Dert Bir Değil Ki Ağlayasın!
Muhammed Bahaddin Doğan 31/05/2024
Dert Bir Değil Ki Ağlayasın!
Gençlerin inanç krizini ve İslam'ı bilinçli yaşamanın önemini ele alan yazımız, ailelerin ve toplumun gençlere doğru yaklaşımıyla ilgili çözüm önerileri sunuyor. Hakikat arayışı, tahkik süreci ve umut verici örneklerle dolu bu yazıyı okuyarak geleceğe dair umutlarınızı tazeleyin.
Giriş
Bir önceki yazıda ifade ettiğim “ne olacak bu gençlerin hali” söyleminden devam etmek istiyorum. Ancak bu sefer başka bir noktadan konuyu ele almaya çalışacağım.
İnanç Krizi ve Gençler
En çok dert yandığımız husus, son dönemde önü alınamaz şekilde çoğalan inanç konusunda oldu. Ancak güzel dönüşlerde yaşanmıyor değil. Aslında bu probleme geniş çerçeveden bakacak olursak, yaşanan inanç krizi tüm dünyada etkisini gösteriyor. Ehli kitaba yani Hristiyan veya Yahudi inancına sahip insanlar özellikle de gençler ateist, deist ve agnostik oluyorlar. Eğer bu tercihlerinden temelinde bir gerçeklik yoksa çevresinin etkisiyle bir şekilde bu inançsızlık çukuruna düşmüş oluyorlar. Bazıları ise hakikat arayışı içerisinde olup bu çıkmaz sokağa girebiliyorlar ne yazık ki!

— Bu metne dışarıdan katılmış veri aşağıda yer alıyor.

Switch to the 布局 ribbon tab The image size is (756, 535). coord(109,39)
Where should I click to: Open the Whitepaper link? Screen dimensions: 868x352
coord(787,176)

Hakikat Arayışı ve İslam'la Karşılaşma
Hakikat arayışı onların bir şekilde İslam’la karşılaşmalarını sağlıyor. Kısacası Hristiyan veya Yahudi bir ailede yetişmiş bir genç sorgulama ve arayış içerisinde çıktığı yolculukta ateizm ve türlerine kendini kaptırırken, arayışını hakikat tarafına yönlendirince ister istemez İslam’la karşılaşıyor. Hakikat onların İslam’la müşerref olmalarına vesile oluyor.

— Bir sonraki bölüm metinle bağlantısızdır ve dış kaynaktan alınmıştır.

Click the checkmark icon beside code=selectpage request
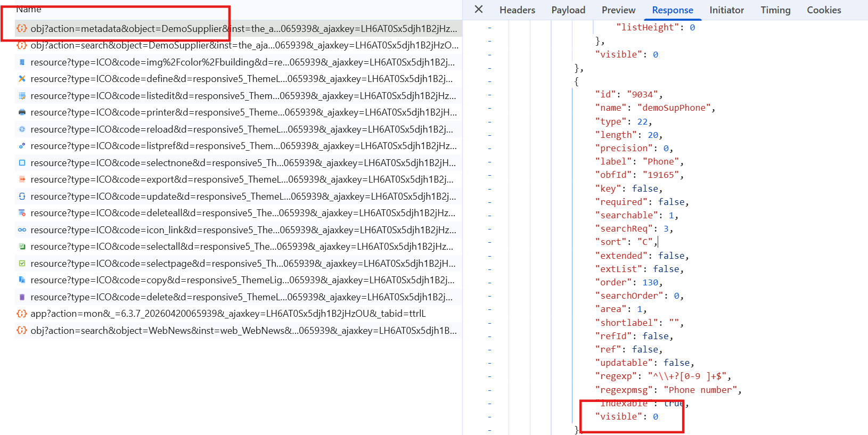Screen dimensions: 868x435 pyautogui.click(x=22, y=264)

Müslüman Gençler ve İnançsızlık Girdabı
Ancak bu denklem ülkemiz gençlerinde maalesef çok farklı şekilde gerçekleşiyor. Müslüman bir ailede yetişmiş olan kardeşlerimiz, inanç sorgulamaları ve içine düşmüş olduğu boşluk hissi neticesinde zihinleri, isteyerek veyahut dış etkenlerden etkilenerek inançsızlık girdabına dalıyorlar. Tam bu sırada neden böyle bir sorgulama ve arayış içinde olduklarına dair bir iki kelam edelim istiyorum.
Taklit ve Tahkik Süreci
Aslında her Müslüman ferdin dert etmesi gereken bir hususa değineceğim. Müslüman olarak doğuşumuzun ardında İslam’ı iyi bir şekilde anlamak ve yaşamak adına taklit ederek başlarız. Bir bebeğin gelişimine benzetebiliriz bu durumu. Taklit konusunu ve bunu biraz irdelememiz gerekiyor. Bebekler gelişimleri ve büyümeleri sürecine aslında taklit ederek başlarlar. Bebeklikten çocukluğa ve ergenliğe kadar bu süreç devam eder. Algı dünyaları oluştukça taklit yerini idrak etmeye bırakır. Ergenliğe giren genç birçok şeyin farkına varır ve kendi karar verme ve uygulama sürecini başlatır.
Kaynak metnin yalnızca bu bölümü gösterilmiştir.